How do we know? Sometimes there are photographs, documents, contemporaneous accounts. Sometimes additional victims come forward, suggesting a pattern of bad behavior. We have to remember that false or mistaken accusations occur, though rarely. But we’re also allowed to take motivation into account: Why would a woman step into the hell of public scrutiny if this hadn’t really happened?
Is cluelessness an excuse? Is it more forgivable to wear blackface at age 19 than at age 25? Might someone have believed they were paying tribute to, rather than mocking, Michael Jackson or Kurtis Blow — and if they did believe that, does it matter? If it felt like attempted rape to a teenage girl, does it matter whether the teenage boy thought he was just horsing around? Is some cluelessness — believing, in 1984, that any representation of the Klan could be acceptable — too clueless, too racist, to forgive?
What have they done since? If someone offends at age 25 but never offends again; if he lives a life of service, dedicated to such causes as civil rights and equal opportunity — should that count for something?
On the other hand, if it does, will we find ourselves judging people who agree with us less harshly? Is that defensible?
How sorry are they? We want to know that the offenders appreciate the gravity of their offenses. We do not want to see them joking about moonwalking — nor lashing out at their accusers. If they were clueless or even racist at a young age, we need to hear how they have changed and what made them grow.

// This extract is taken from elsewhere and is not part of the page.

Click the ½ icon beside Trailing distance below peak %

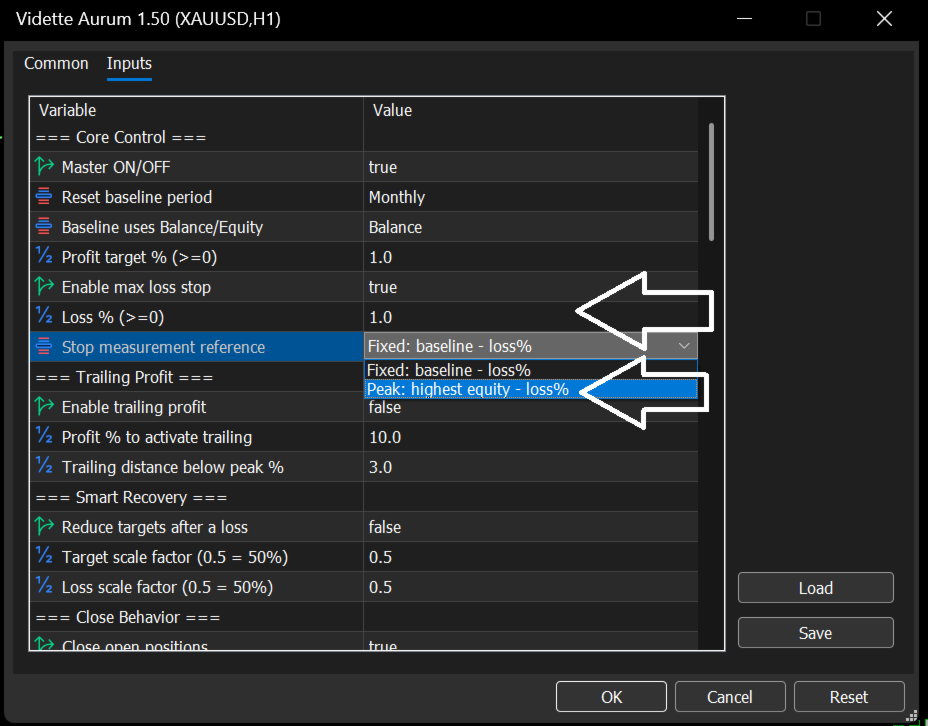pyautogui.click(x=44, y=466)
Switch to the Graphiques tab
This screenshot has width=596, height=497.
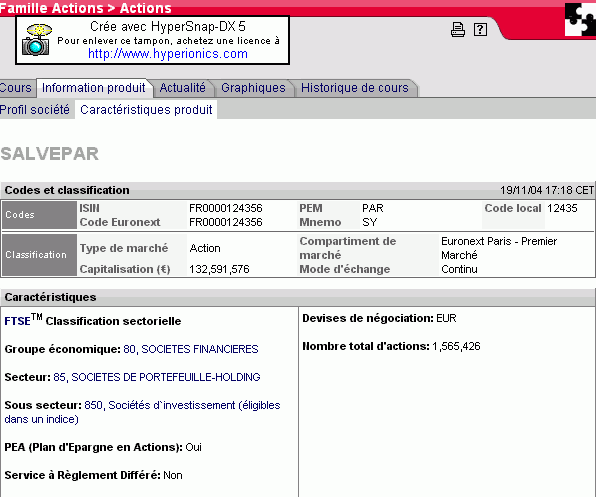point(253,88)
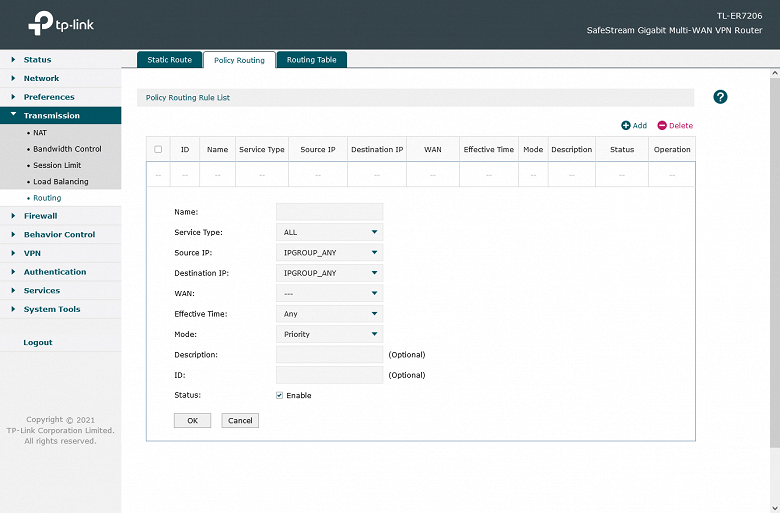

And yet, when we are presented with the perfect, heartfelt apology, how do we know this is not just a more artful politician, or one with better handlers? If he has burned with shame ever since applying “brown makeup,” why did he not tell us until now?
What impact will our judgment have? Presumably, the standard may differ when we are considering whether someone deserves a promotion (to a higher court, say) than when we are pressing for a resignation that would nullify a democratic election.
But are we allowed to think about consequences? If our judicial nominee is fervently antiabortion and we believe abortion is murder, can we excuse past misbehavior in the interest of future lives saved?
What if hewing to our principles means that a Republican will replace a Democratic governor, barely a year after state voters made clear they want Democratic leadership? What if that means three years of undermining priorities that a majority of state voters support? What if the policies most undermined are the very ones most important to helping undo the legacy of racist governance: voting reform, say, or access to health care for poor people? Are we hypocrites if we take that into account?
And if the Republican majority leader of the state Senate feels free to shrug off accusations as serious as those that may bring down a Democratic attorney general — can that change our calculation?
Who are we to judge? Everyone is entitled — everyone is obligated, maybe — to weigh these issues. But if you have lived a life free from the sting of bigotry; if you have lived a life where you need not worry about your safety when you visit an acquaintance’s hotel room; if you are white, heterosexual, male — you had better at least listen closely to the judgments of those who experience life differently from you.
And finally: What about the racist, sexist elephant in the room? We are living with a president who is happy to exploit this moment of reckoning even as he remains unaccountable for his own demeaning of women and blacks, Hispanics, Native Americans, Muslims and anyone else he can brand as “other” for his own sordid ends.
We cannot let him drag us down to his level. But nor can we pretend he is not an omnipresent part of this story. How do we deal with that?